Question: Can our tax exempt physician organization, which employs all the physicians in the system, limit the number of Medicaid and indigent patients that it accepts?
Answer: Yes, but that doesn’t mean that someone won’t challenge it.
The IRS uses the so-called “community benefit standard” as the test for determining if a health care provider like a physician organization or clinic is operated to promote health in a way that accomplishes a charitable purpose. The community benefit standard was enunciated in Revenue Ruling 69-545, 1969-2 C.B. 117. Prior to Rev. Rul. 69 545, tax-exempt health care providers were required by Rev. Rul. 56-185, 1956-1 C.B. 202 to admit and treat patients who were unable to pay, either without charge or at rates below cost. This requirement was referred to as the “financial ability standard” because this uncompensated care had to be provided to the extent of the hospital’s financial ability. Rev. Rul. 69-545 modified the financial ability standard by introducing additional considerations known as the community benefit standard. Although a formal policy to provide charity care is still relevant, the new standard also takes into account a number of additional factors indicating that the operation of the health care provider benefits the community as a whole.
The most current IRS guidance (albeit informal) about how tax-exempt physician practices or clinics can meet the community benefit standard can be found in Internal Revenue Manual Exhibit 7.20.4-9, Healthcare Provider Guidesheet.
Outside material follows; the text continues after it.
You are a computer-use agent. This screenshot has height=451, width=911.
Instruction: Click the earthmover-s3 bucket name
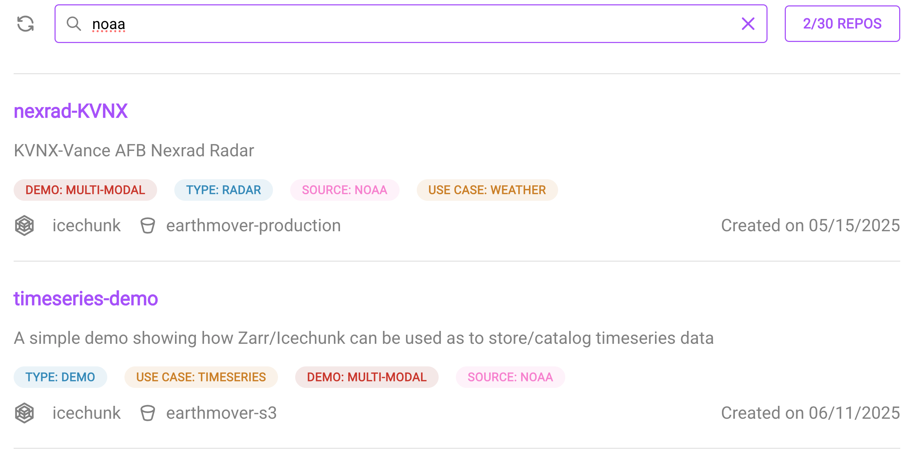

Among other things, the Guidesheet lists participation in Medicare and Medicaid as well as the adoption of a charity care policy as key criteria that will be considered by the IRS when granting an exemption to non-hospital healthcare providers like clinics.
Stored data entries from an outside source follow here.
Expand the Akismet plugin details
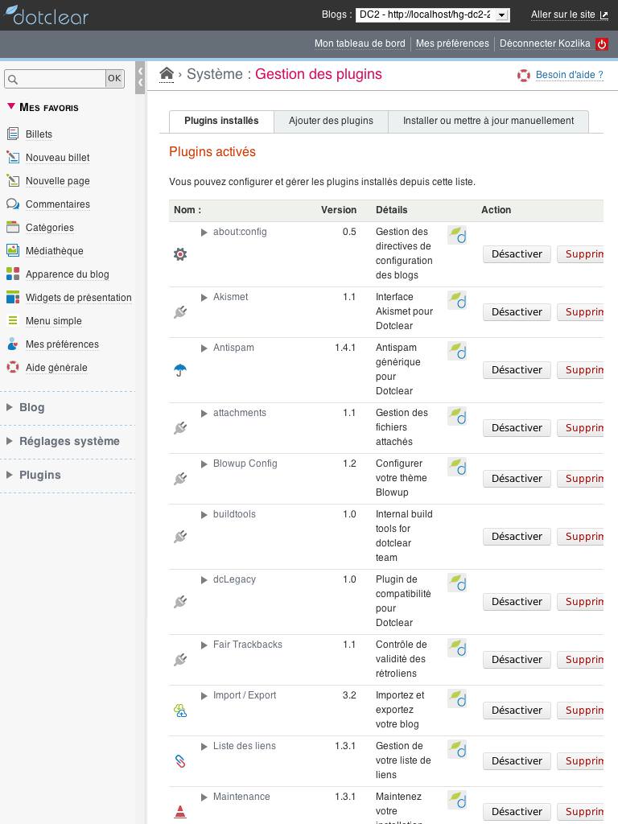This screenshot has width=618, height=824. point(204,297)
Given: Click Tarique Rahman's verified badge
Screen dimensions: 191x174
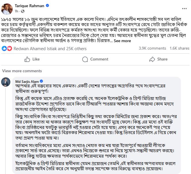Looking at the screenshot, I should point(47,5).
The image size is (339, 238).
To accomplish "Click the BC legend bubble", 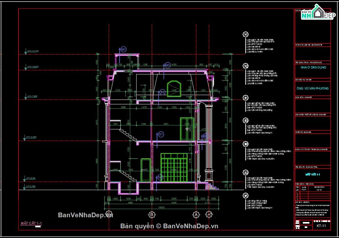I will (246, 172).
Specifically, the Guidesheet states: “Participation in Medicare…or Medicaid…is a factor that helps establish that a health care provider meets the community benefit standard.” With respect to charity care, the Guidesheet says: “many [healthcare providers] demonstrate community benefit by implementing a charity care policy and by providing a significant amount of charity care.” Among other things, the charity care policy must be available to the public and must provide “that certain patients will be offered free or reduced-cost care, often using a sliding scale, based on the patient’s ability to pay. Health care providers should be in a position to describe the amounts expended or anticipated to be expended on charity care.”
It is critical to note that the IRS has never said that any specific amount of Medicaid or charity care must be provided as a condition of an organization’s tax-exempt status, or that tax-exempt physician practices are prohibited from limiting the number or geographic location of patients who are covered by Medicaid or eligible for charity care. Therefore, if a nonprofit health system adopted a consistently enforced policy that closed its physician practices to new indigent patients, that would not jeopardize its tax-exempt status.
It should also be noted that hospital organizations exempt under Section 501(c)(3) are subject to additional requirements relating to charity care imposed by new Section 501(r), added to the Internal Revenue Code by Section 9007(a) of the Patient Protection and Affordable Care Act. However, Section 501(r)(2) defines “hospital organizations” as including: (1) an organization that operates a facility required by a State to be licensed, registered, or similarly recognized as a hospital; and (2) any other organization that the Secretary determines has the provision of hospital care as its principal function or purpose constituting the basis for its exemption under Section 501(c)(3). Physician clinics that are not an integral part of a hospital do not fit within this definition, so the new Section 501(r) rules do not apply.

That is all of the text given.